Read the wave function output from Quantum ESPRESSO.

\[\psi_{n \vec k}(\vec r) = \frac 1 {\sqrt V} \sum_{\vec G} c_{n, \vec k + \vec G} \E^{\I (\vec k + \vec G) \vec r}\]

Parameters:

filenamestr: Filename.
ibravinteger: Bravais lattice index (see pw.x input description).
a, b, cfloat: Bravais lattice parameters.

Returns:

evcndarray: Electronic wave function \(c_{n, \vec k + \vec G}\).
igwxinteger: Number of reciprocal lattice vectors.
xkndarray: k point.
k_plus_Gndarray: k point plus reciprocal lattice vectors \(\vec G\).
g_vectndarray: Reciprocal lattice vectors \(\vec G\).
mill_gndarray: Miller indices.

elphmod.el.read_wsvecdat(wsvecdat)[source]: Read _wsvec.dat file from Wannier90.

elphmod.el.write_bands(filband, k, bands, fmt='%8.3f', cols=10)[source]

Write bands to filband just like Quantum ESPRESSO’s plotband.x.

Parameters:

filbandstr: Filename.
kndarray: k points in Cartesian coordiantes.
bandsndarray: Band energies.
fmtstr: Format string for band energies.
colsint: Number of band energies per line.

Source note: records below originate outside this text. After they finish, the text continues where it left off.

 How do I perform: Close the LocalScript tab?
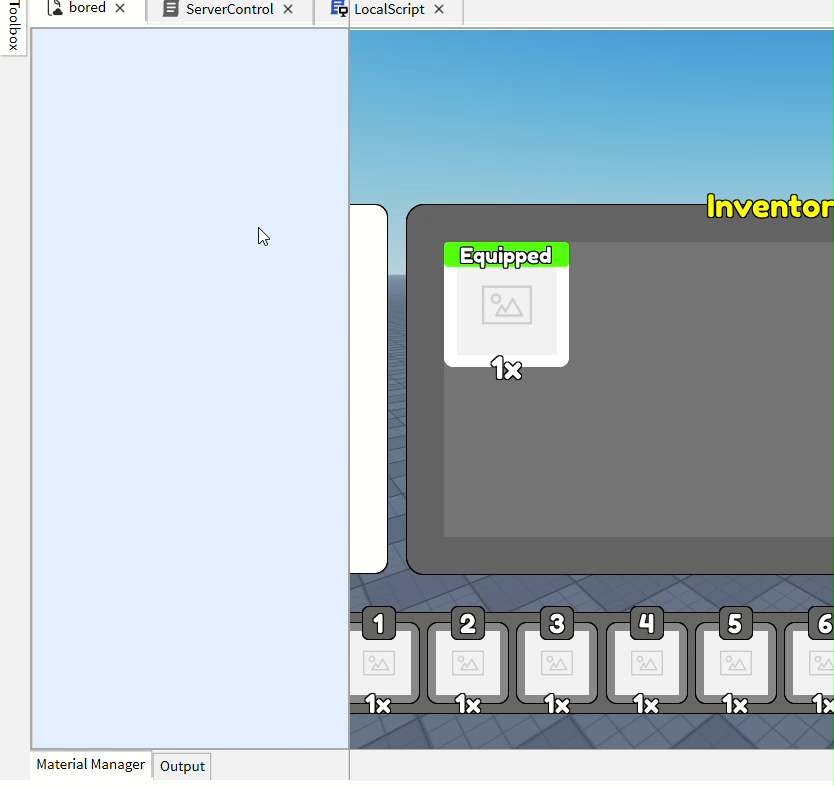[437, 10]
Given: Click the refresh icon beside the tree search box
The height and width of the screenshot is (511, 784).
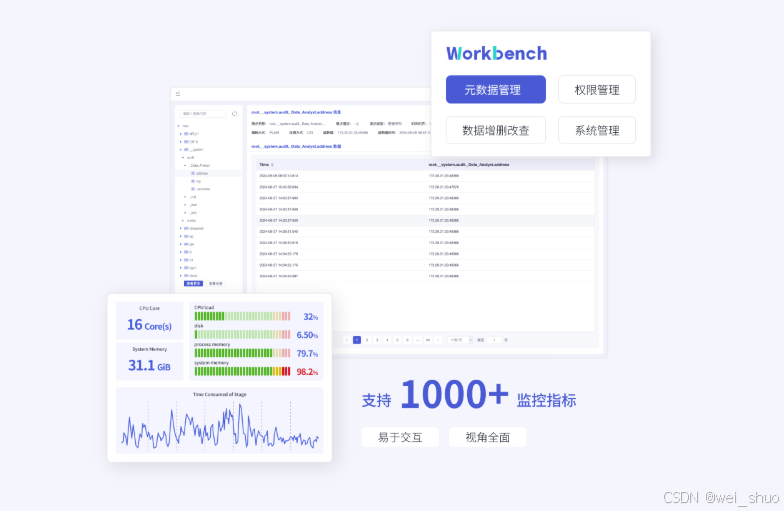Looking at the screenshot, I should [235, 114].
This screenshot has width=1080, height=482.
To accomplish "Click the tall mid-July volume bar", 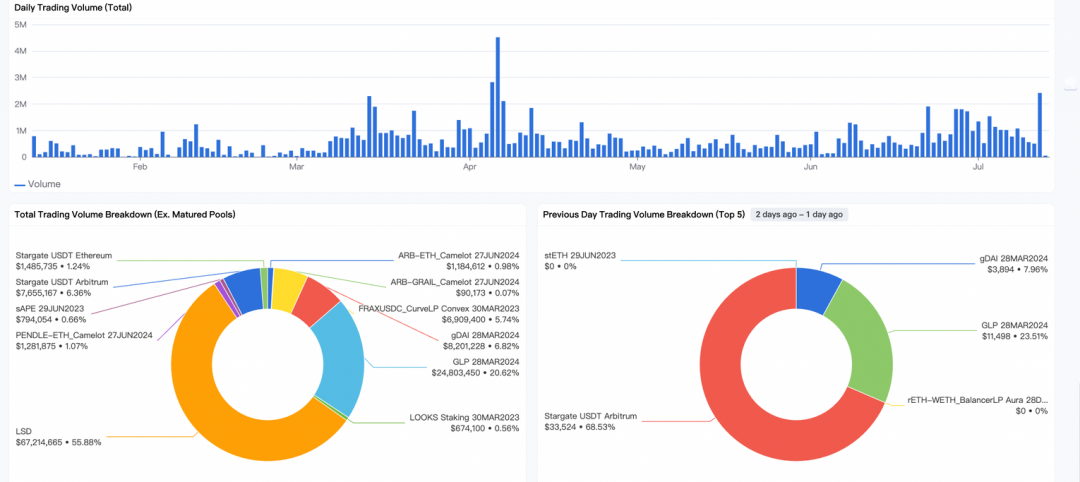I will coord(1039,125).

elphmod.el.write_hrdat(seedname, R, H, ndegen=None)[source]

Write _hr.dat file as generated by Wannier90.

Parameters:

seednamestr: Common prefix of Wannier90 input and output files.
Rndarray: Lattice vectors of Wigner-Seitz supercell.
Hndarray: Corresponding on-site energies and hoppings.
ndegenlist of int: Degeneracies of Wigner-Seitz lattice vectors. This is just what is written to the file header, and it is not used to further modify H.